Step	Hyp	Ref	Expression
1		map2psrpr.1	. . . . 5 |- A e. _V
2		ltrelsr 6332	. . . . 5 |- <R C_ (R. X. R.)
3	1, 2	brel 4048	. . . 4 |- (0R <R A -> (0R e. R. /\ A e. R.))
4	3	simprd 352	. . 3 |- (0R <R A -> A e. R.)
5		df-nr 6319	. . . 4 |- R. = ((P. X. P.)/. ~R )
6		breq2 3342	. . . . 5 |- ([<.y, z>.] ~R = A -> (0R <R [<.y, z>.] ~R <-> 0R <R A))
7		eqeq2 1893	. . . . . . 7 |- ([<.y, z>.] ~R = A -> ([<.(x +P. 1P), 1P>.] ~R = [<.y, z>.] ~R <-> [<.(x +P. 1P), 1P>.] ~R = A))
8	7	anbi2d 678	. . . . . 6 |- ([<.y, z>.] ~R = A -> ((x e. P. /\ [<.(x +P. 1P), 1P>.] ~R = [<.y, z>.] ~R ) <-> (x e. P. /\ [<.(x +P. 1P), 1P>.] ~R = A)))

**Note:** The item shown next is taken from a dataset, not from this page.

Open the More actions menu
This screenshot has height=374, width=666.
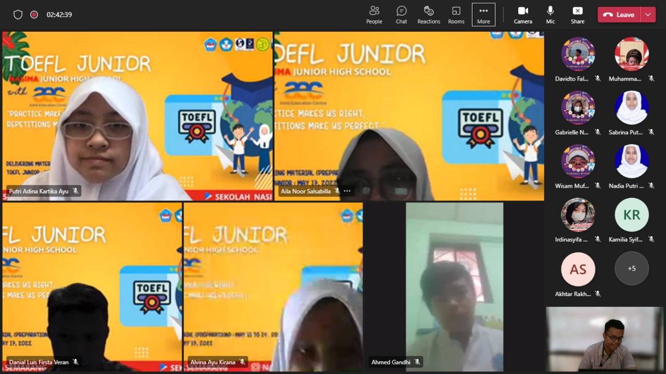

9	8	exbidv 1657	. . . . 5 |- ([<.y, z>.] ~R = A -> (E.x(x e. P. /\ [<.(x +P. 1P), 1P>.] ~R = [<.y, z>.] ~R ) <-> E.x(x e. P. /\ [<.(x +P. 1P), 1P>.] ~R = A)))
10	6, 9	imbi12d 688	. . . 4 |- ([<.y, z>.] ~R = A -> ((0R <R [<.y, z>.] ~R -> E.x(x e. P. /\ [<.(x +P. 1P), 1P>.] ~R = [<.y, z>.] ~R )) <-> (0R <R A -> E.x(x e. P. /\ [<.(x +P. 1P), 1P>.] ~R = A))))
11		enreceq 6329	. . . . . . . . . 10 |- ((((x +P. 1P) e. P. /\ 1P e. P.) /\ (y e. P. /\ z e. P.)) -> ([<.(x +P. 1P), 1P>.] ~R = [<.y, z>.] ~R <-> ((x +P. 1P) +P. z) = (1P +P. y)))
12		1pr 6269	. . . . . . . . . . . 12 |- 1P e. P.
13		addclpr 6272	. . . . . . . . . . . 12 |- ((x e. P. /\ 1P e. P.) -> (x +P. 1P) e. P.)
14	12, 13	mpan2 760	. . . . . . . . . . 11 |- (x e. P. -> (x +P. 1P) e. P.)
15	14, 12	jctir 317	. . . . . . . . . 10 |- (x e. P. -> ((x +P. 1P) e. P. /\ 1P e. P.))
16	11, 15	sylan 497	. . . . . . . . 9 |- ((x e. P. /\ (y e. P. /\ z e. P.)) -> ([<.(x +P. 1P), 1P>.] ~R = [<.y, z>.] ~R <-> ((x +P. 1P) +P. z) = (1P +P. y)))
17	12	elisseti 2301	. . . . . . . . . . . 12 |- 1P e. _V
18		visset 2295	. . . . . . . . . . . 12 |- z e. _V
19	17, 18	addasspr 6276	. . . . . . . . . . 11 |- ((x +P. 1P) +P. z) = (x +P. (1P +P. z))
20		visset 2295	. . . . . . . . . . . 12 |- x e. _V
21		oprex 4907	. . . . . . . . . . . 12 |- (1P +P. z) e. _V
22	20, 21	addcompr 6275	. . . . . . . . . . 11 |- (x +P. (1P +P. z)) = ((1P +P. z) +P. x)
23	19, 22	eqtri 1908	. . . . . . . . . 10 |- ((x +P. 1P) +P. z) = ((1P +P. z) +P. x)
24	23	eqeq1i 1891	. . . . . . . . 9 |- (((x +P. 1P) +P. z) = (1P +P. y) <-> ((1P +P. z) +P. x) = (1P +P. y))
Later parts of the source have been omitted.